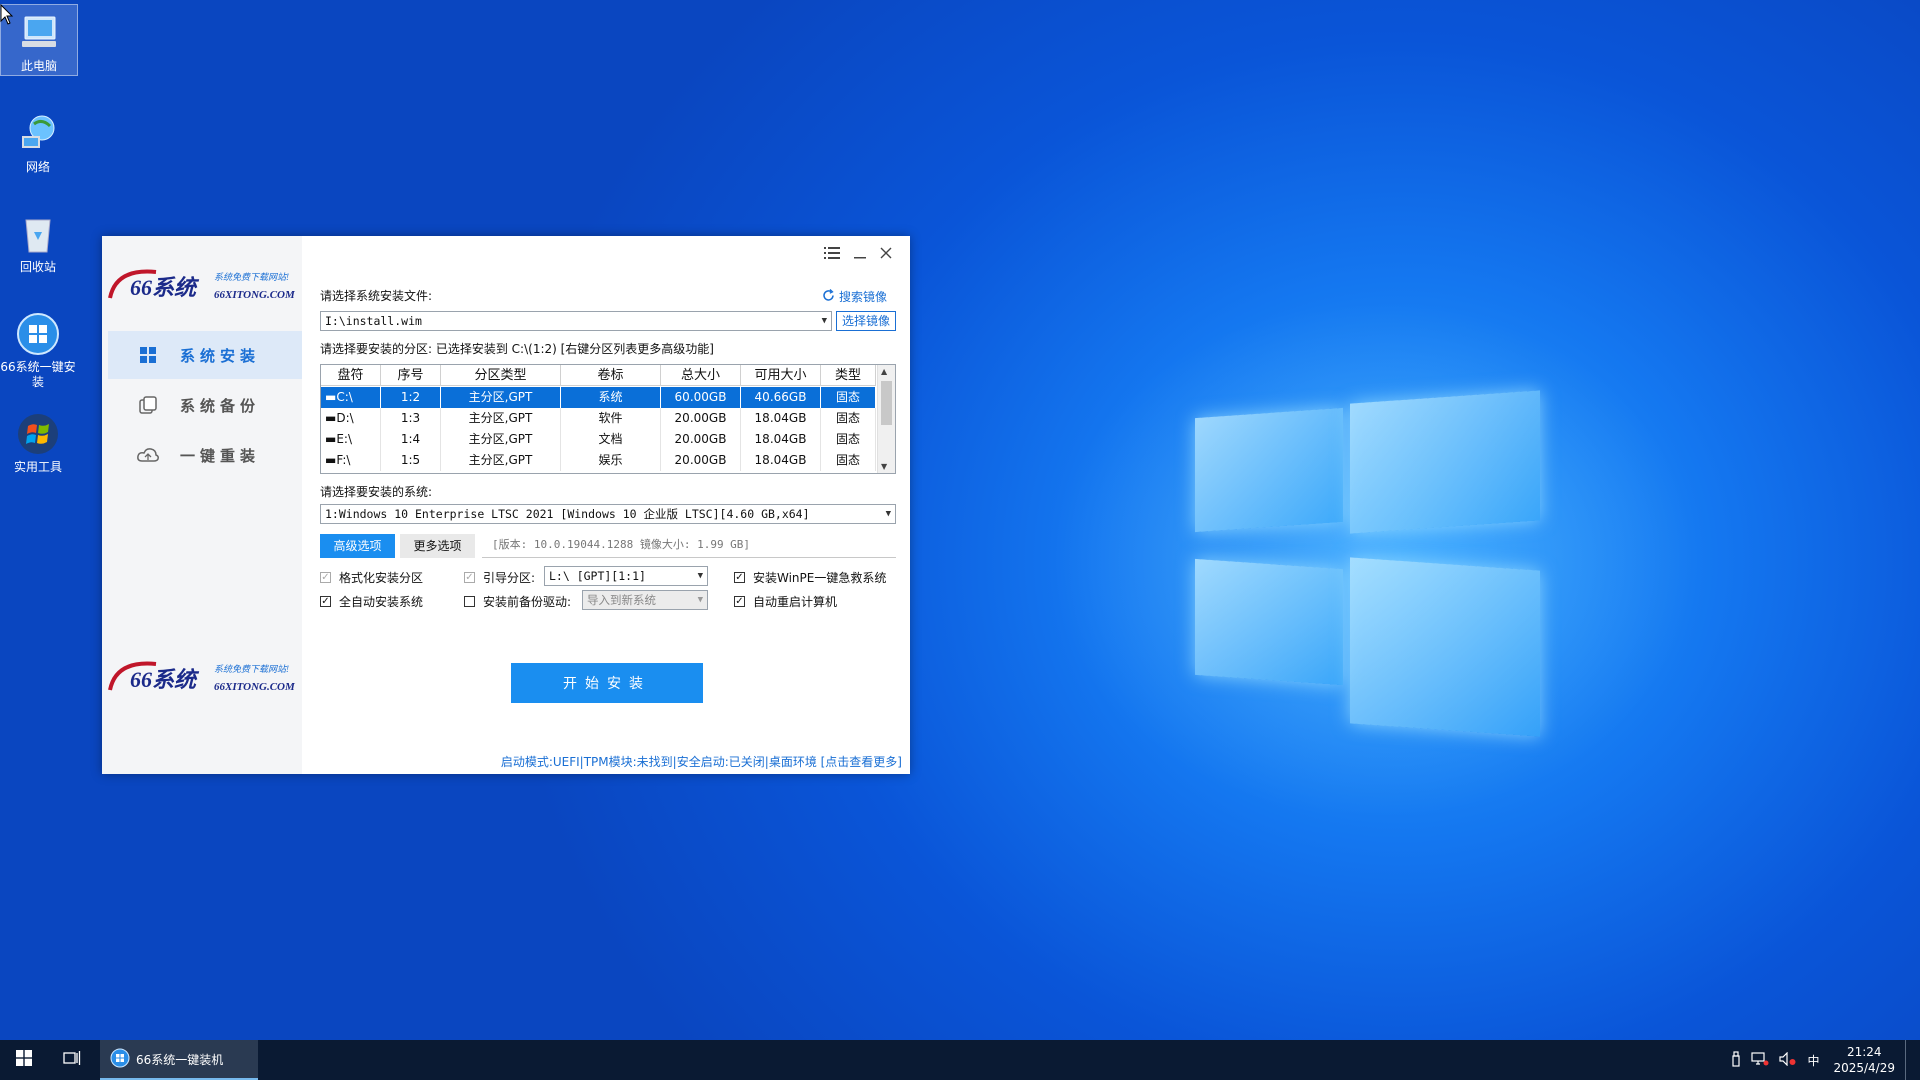 The height and width of the screenshot is (1080, 1920). What do you see at coordinates (205, 455) in the screenshot?
I see `nav-one-click-reinstall: 一键重装` at bounding box center [205, 455].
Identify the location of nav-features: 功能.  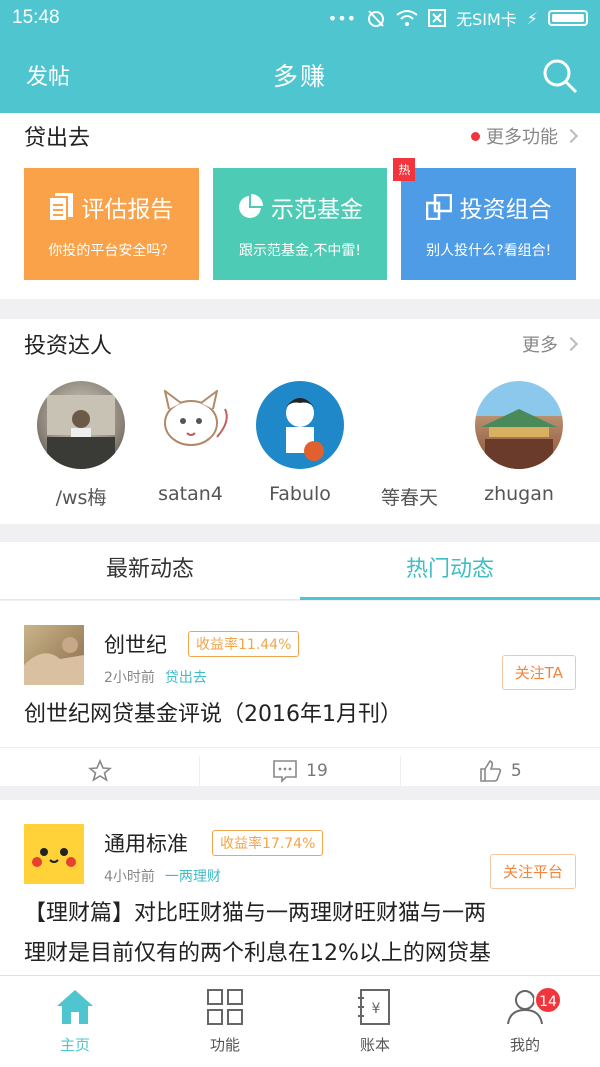
(225, 1022).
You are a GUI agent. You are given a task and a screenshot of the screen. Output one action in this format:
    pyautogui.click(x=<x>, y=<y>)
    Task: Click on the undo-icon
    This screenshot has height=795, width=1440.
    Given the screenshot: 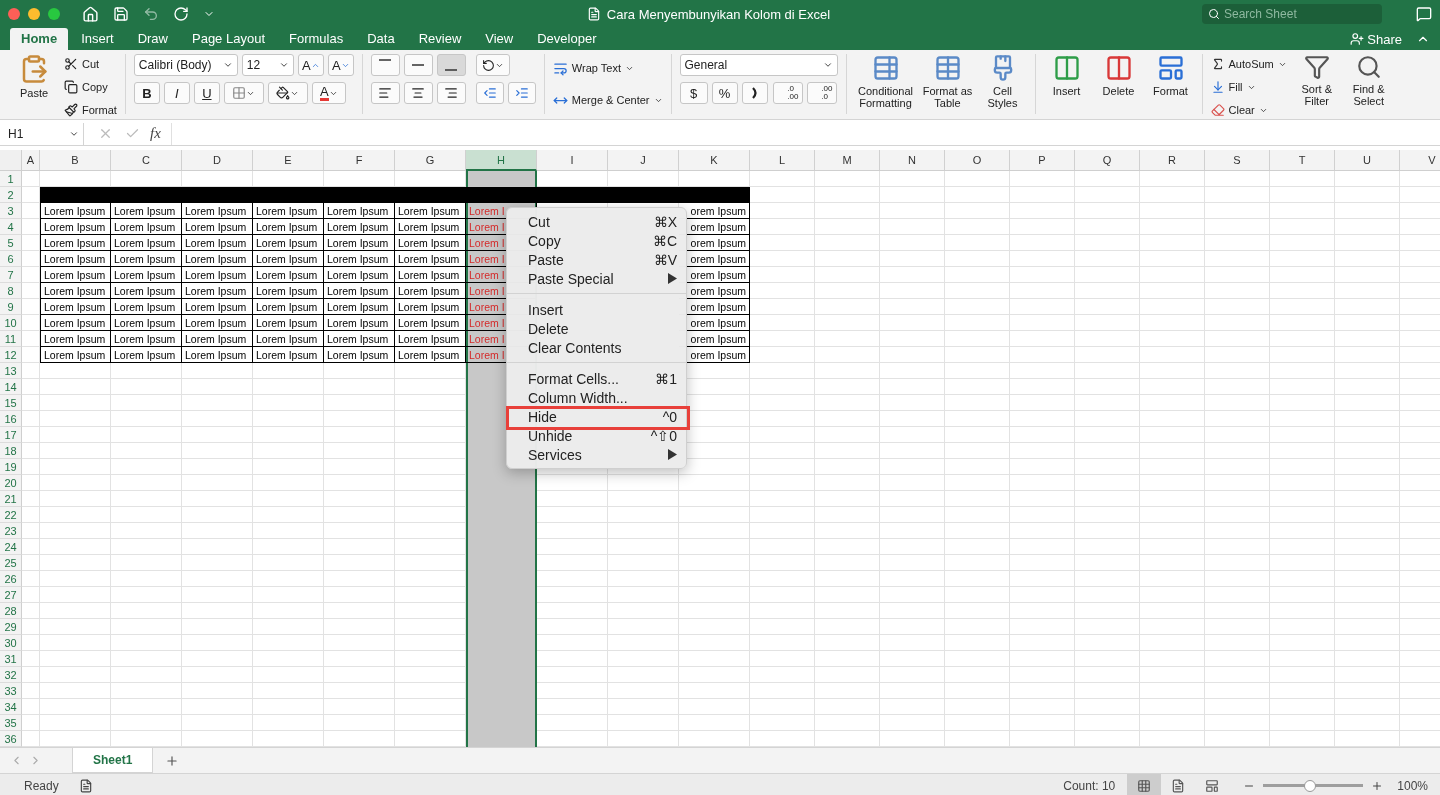 What is the action you would take?
    pyautogui.click(x=151, y=14)
    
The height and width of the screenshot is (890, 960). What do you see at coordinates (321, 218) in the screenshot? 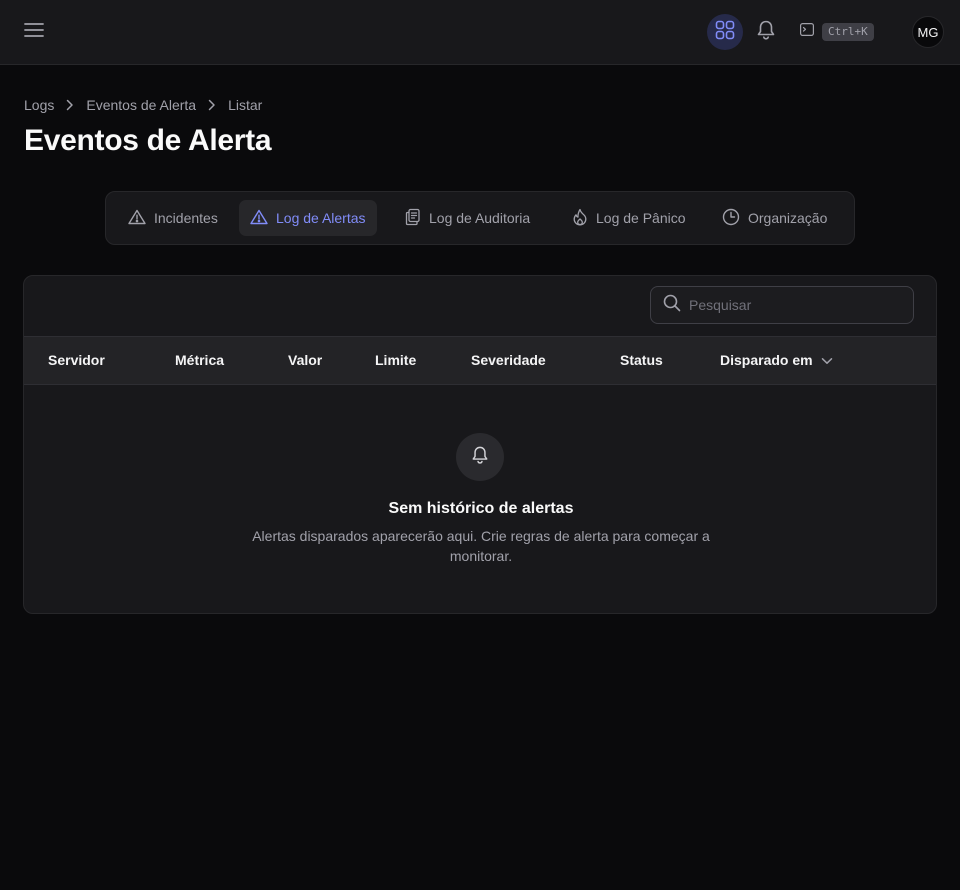
I see `tab-label: Log de Alertas` at bounding box center [321, 218].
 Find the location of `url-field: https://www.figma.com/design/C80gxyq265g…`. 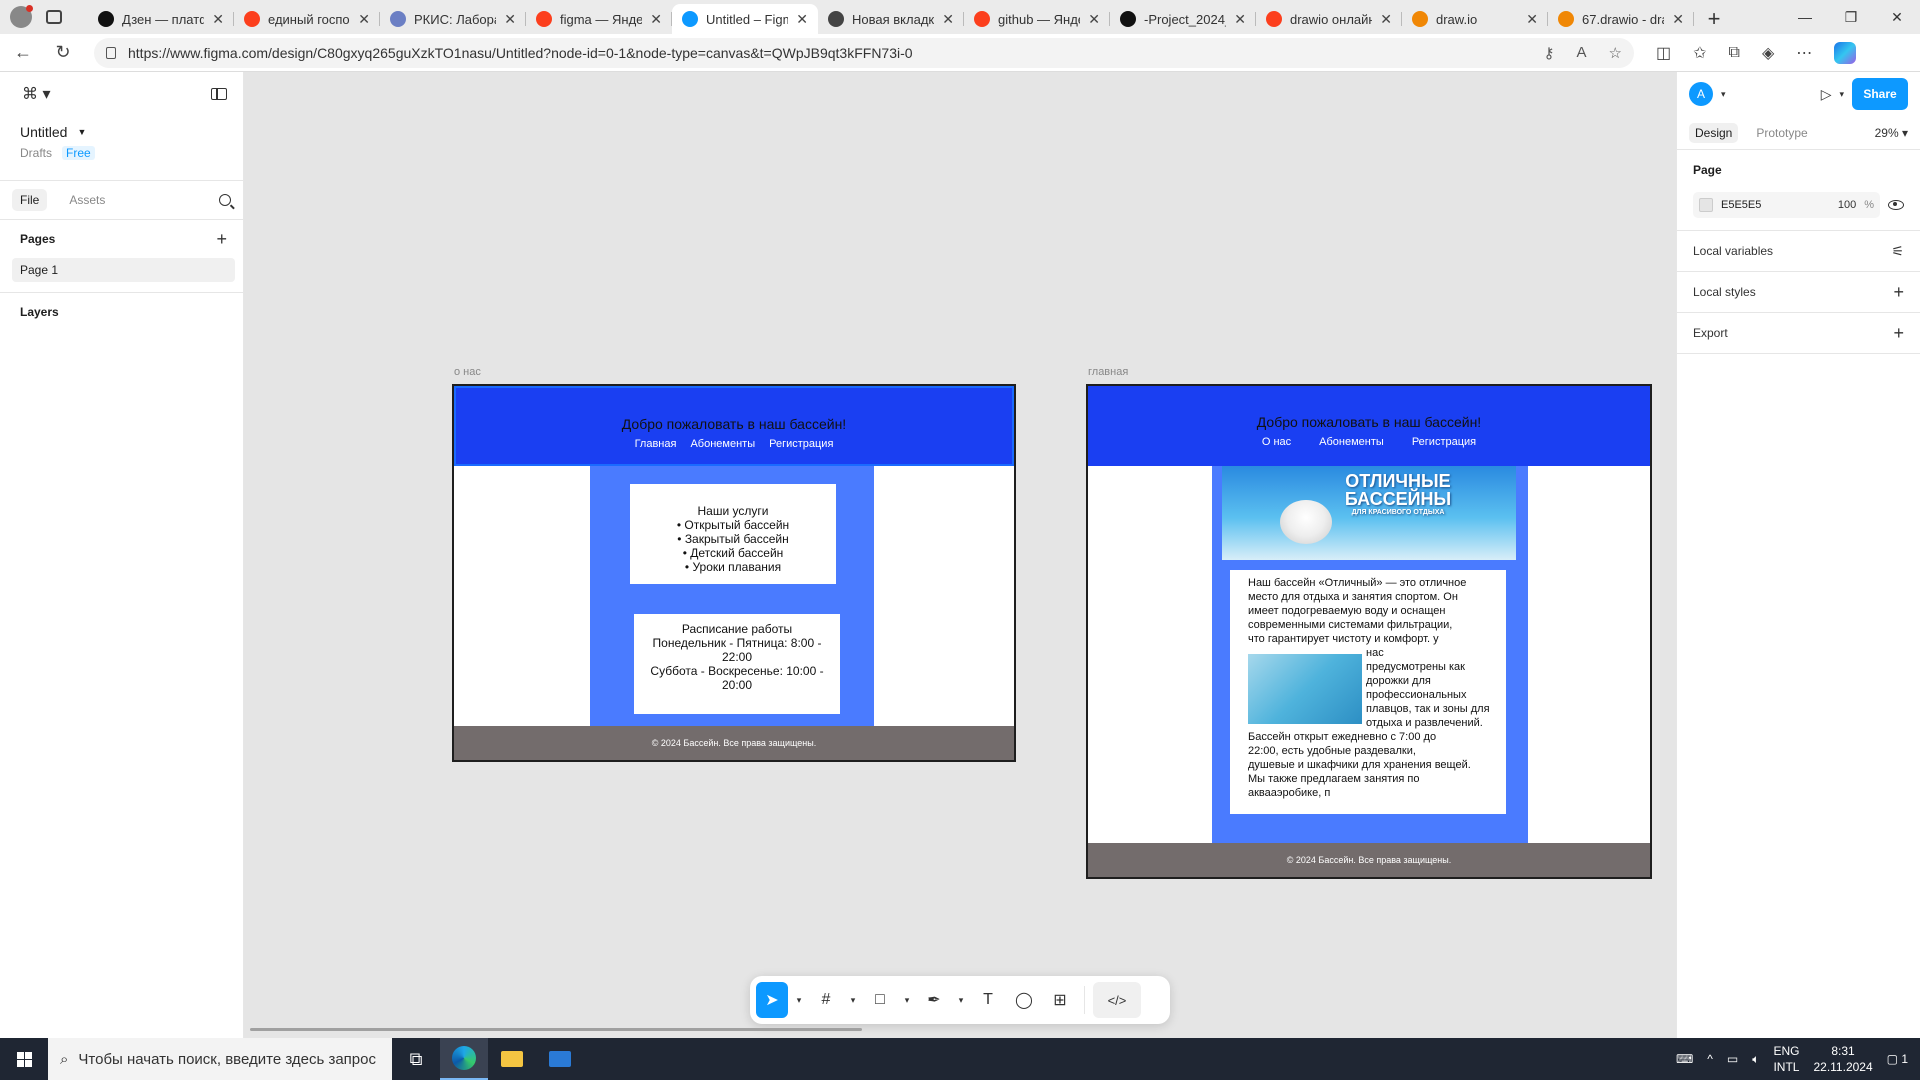

url-field: https://www.figma.com/design/C80gxyq265g… is located at coordinates (864, 52).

◆ Directive:
Rewrite the entries starting with the line that contains "Find the location" and going on through the end of the entries, replacing "location" with "position" and leaving everything else unchanged. Give only those lines, and leave the pictures out.

◆ Answer area:
 Find the position of `url-field: https://www.figma.com/design/C80gxyq265g…`. 

url-field: https://www.figma.com/design/C80gxyq265g… is located at coordinates (864, 52).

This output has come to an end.